Introduction
Abortion is an essential healthcare.1 The Supreme Court’s overturning of Roe v. Wade by the Dobbs v. Jackson Women’s Health Organization decision in June 2022 has provoked rapid and diverse responses across the USA, with many implications. Twelve states have already enacted laws that essentially prohibit abortion, outside of very limited exceptions.2 Another 14 states have prepared legislation hostile to abortion, with laws written but not yet implemented including strict bans limiting abortions as early as 6 weeks after conception.3 Nearly 60% of people who can become pregnant—around 40 million—now find themselves in states hostile to abortion.4 Despite proclamations from politicians about the importance of protecting the legality of abortion, the right to seek a legal abortion has not been codified into federal law. Widespread hostility to abortion has shifted the landscape in ways that are increasingly pushing many pregnant people to turn to alternative means by which to obtain essential healthcare.

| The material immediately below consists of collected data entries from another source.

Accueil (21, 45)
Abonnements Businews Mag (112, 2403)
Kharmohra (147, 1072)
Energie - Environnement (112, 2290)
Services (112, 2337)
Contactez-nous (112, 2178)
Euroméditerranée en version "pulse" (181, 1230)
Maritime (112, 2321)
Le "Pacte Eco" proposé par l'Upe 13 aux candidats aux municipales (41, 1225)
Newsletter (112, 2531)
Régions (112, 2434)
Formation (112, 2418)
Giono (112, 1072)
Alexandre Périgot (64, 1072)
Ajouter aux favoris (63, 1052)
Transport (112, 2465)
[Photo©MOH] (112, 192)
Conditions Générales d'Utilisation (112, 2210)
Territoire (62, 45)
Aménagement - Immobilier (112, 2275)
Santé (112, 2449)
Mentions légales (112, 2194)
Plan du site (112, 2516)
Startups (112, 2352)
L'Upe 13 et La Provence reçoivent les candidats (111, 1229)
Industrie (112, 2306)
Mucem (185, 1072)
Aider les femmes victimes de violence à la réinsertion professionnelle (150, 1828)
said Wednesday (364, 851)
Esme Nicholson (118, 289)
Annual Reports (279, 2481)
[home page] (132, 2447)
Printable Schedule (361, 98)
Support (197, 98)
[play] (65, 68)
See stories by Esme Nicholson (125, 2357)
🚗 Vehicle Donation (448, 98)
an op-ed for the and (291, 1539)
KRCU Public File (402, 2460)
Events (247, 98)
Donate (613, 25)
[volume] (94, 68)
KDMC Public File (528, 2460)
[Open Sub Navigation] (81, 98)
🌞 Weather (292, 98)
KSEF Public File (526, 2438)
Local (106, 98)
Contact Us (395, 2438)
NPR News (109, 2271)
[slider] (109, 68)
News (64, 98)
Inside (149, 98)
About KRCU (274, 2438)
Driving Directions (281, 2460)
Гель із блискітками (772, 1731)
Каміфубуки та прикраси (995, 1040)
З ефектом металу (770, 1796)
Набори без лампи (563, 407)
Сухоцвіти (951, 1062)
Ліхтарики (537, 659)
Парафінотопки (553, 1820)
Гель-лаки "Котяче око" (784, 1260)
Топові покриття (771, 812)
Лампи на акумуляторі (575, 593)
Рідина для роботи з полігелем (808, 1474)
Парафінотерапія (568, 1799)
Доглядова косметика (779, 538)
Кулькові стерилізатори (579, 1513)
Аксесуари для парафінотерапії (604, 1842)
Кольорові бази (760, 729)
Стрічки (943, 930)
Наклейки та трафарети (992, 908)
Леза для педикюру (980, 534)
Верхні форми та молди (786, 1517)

When conducted under safe conditions, abortion is an extremely effective and safe procedure. Unsafe abortions are defined by the WHO as “a procedure for terminating a pregnancy that is carried out either by persons lacking the necessary skills or in an environment that does not conform to minimum medical standards, or both.” Globally, unsafe abortions are a leading cause of maternal mortality and morbidity, stemming from hemorrhage, infection, sepsis, genital trauma, and necrotic bowel.5 Restricting a woman’s access to abortion does not prevent abortion but simply leads to more unsafe abortions.6 Abortions can be procedural or medical, with the latter referring to abortion by medication, which is the most common form of pregnancy termination in the USA in 2022. As the ability to obtain an abortion becomes more challenging in many states, self-managed abortions (SMAs) are likely to increase. SMAs are defined as activities undertaken to end a pregnancy that take place outside of a formal healthcare setting.7 In the USA, SMAs are most commonly performed using medications that have low overall complication rates.8
Acute care surgeons face an increased likelihood of seeing patients with complications from both SMAs and forced pregnancy, especially in underserved areas of reproductive and maternity care throughout the USA, such as the case of our 31-year-old patient. Given the overall safety of SMAs, acute care surgeons will more commonly be tasked to manage complications in patients forced to continue a pregnancy to delivery, against the patient’s will. Acute care surgeons have an ethical and legal duty to provide care to these patients, especially in “obstetrician and gynecology (OB/GYN) deserts,” which already exist in much of the country and are likely to be exacerbated by legislation banning abortion.
This article will discuss how acute care surgeons can treat the complications of SMAs, both medical and procedural. We will also address the effects of and complications stemming from forced pregnancy that are a direct effect of changing laws, impacting all physicians and society broadly. We think that the Dobbs decision will be incredibly harmful to our patients, their families, communities, and even surgeons, and should be denounced by the profession.